Широкий угол | страница 51



И мама и отец застыли, не произнося ни звука. Казалось, они не могут решить, отвечать им на мои слова или дождаться продолжения. Но я молчал, и отец сделал над собой усилие и заговорил. Мы стояли, не спуская друг с друга глаз, задыхаясь от крика. В ушах звенела боль от высказанной правды.

– Как ты сказал?! Чтоб я больше этого не слышал.

– Чего «этого»?

– Этого слова.

– Оно не неприличное.

– Ты не должен его произносить. Оно означает нечто отвратительное, противное Богу.

– Бог создал геев, так почему мне нельзя о них говорить?

– Может, хватит уже?

Мама стояла в стороне и молчала. Но между мной и отцом в открытую бушевала война.

– Гей, гей, гей…

– Замолчи! – рявкнул он. Хватит. Карми не гей.

– Ты сам это сказал! Сказал это слово!

– Карми не такой.

– Он мне сам сказал. Вот почему ему так плохо – здесь невозможно быть таким, как он! Тут даже и слово «гей» сказать нельзя. А это все равно что имя Карми вслух не произносить. Все равно что делать вид, что самого Карми не существует!

Я убежал к себе наверх, споткнулся, упал, поднялся и захлопнул дверь. Сердце колотилось как бешеное, я не мог поверить, что все это случилось на самом деле.

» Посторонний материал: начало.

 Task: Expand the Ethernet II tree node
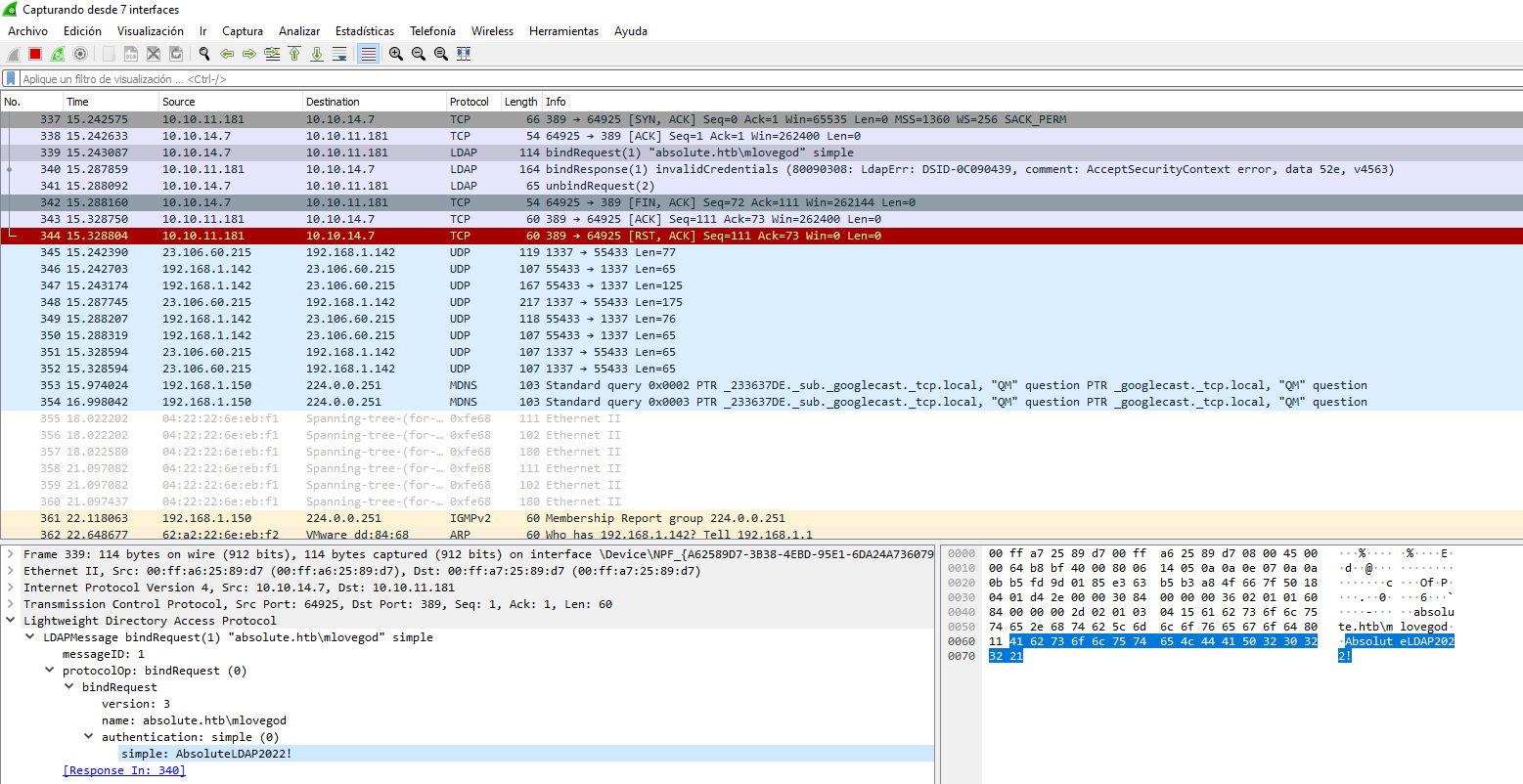(x=11, y=571)
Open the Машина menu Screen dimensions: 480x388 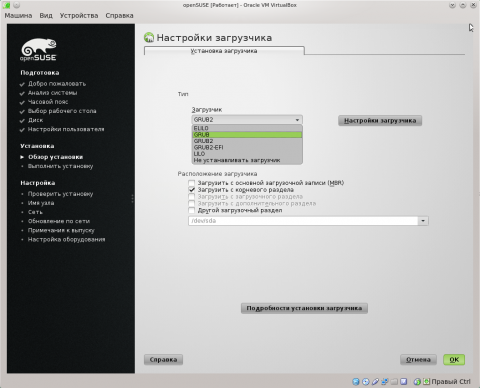point(18,16)
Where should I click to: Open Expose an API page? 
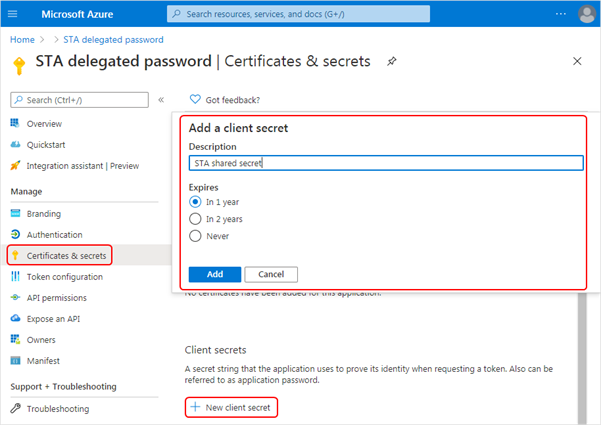53,319
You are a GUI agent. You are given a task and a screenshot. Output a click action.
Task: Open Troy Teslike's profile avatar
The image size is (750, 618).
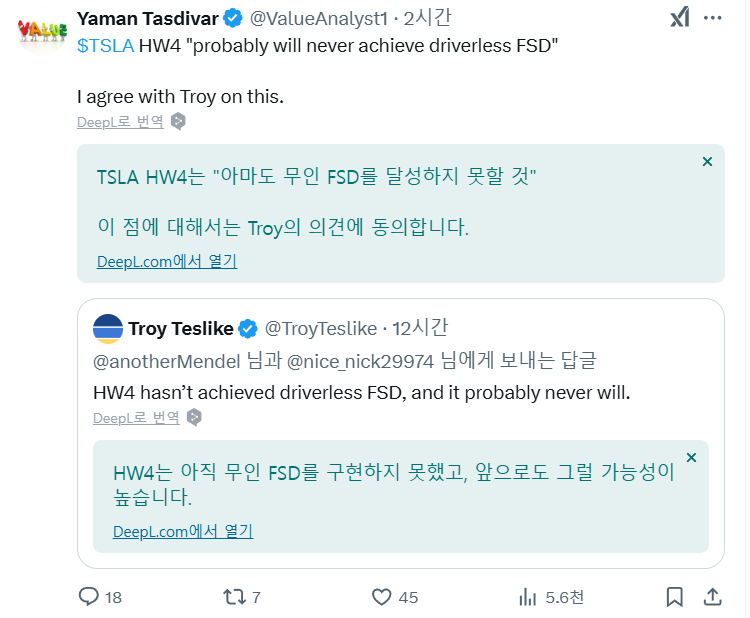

Несколько недель мы не разговаривали. Отец с мамой проиграли мистеру Таубу в суде, и все родительские права вернули ему. Сам же Карми в школе не появлялся: с того дня, как мы отвезли его в больницу, его так никто и не видел. Заговорили мы друг с другом после того, как по общине разлетелась новость об исчезновении Карми. Первой об этом узнала миссис Фишер: она принесла Таубам еды и застала отца Карми в гостиной, сидящим с пустым взглядом. Карми не было и следа. Расспросив мистера Тауба, миссис Фишер узнала, что Карми уже неделю как ушел и не вернулся. Мы ждали, что мистер Тауб что‐нибудь да сделает – заявит в полицию, попросит помощи у общины, – но он бездействовал. Все сидел в кресле и смотрел в никуда. Мои родители, которые больше не отвечали за Карми, остерегались вмешиваться в ситуацию, как вмешалась в нее миссис Фишер. Они уже обожглись и не собирались заново раздувать едва потухший пожар. Я тоже просто наблюдал.

Наблюдал, как община засуетилась и тут же погрузилась обратно в сон. Наблюдал, как мистер Тауб худеет и губит себя день за днем, не пытаясь разыскать пропавшего сына. Наблюдал, как родители виновато и бессильно переглядываются, ни слова не говоря.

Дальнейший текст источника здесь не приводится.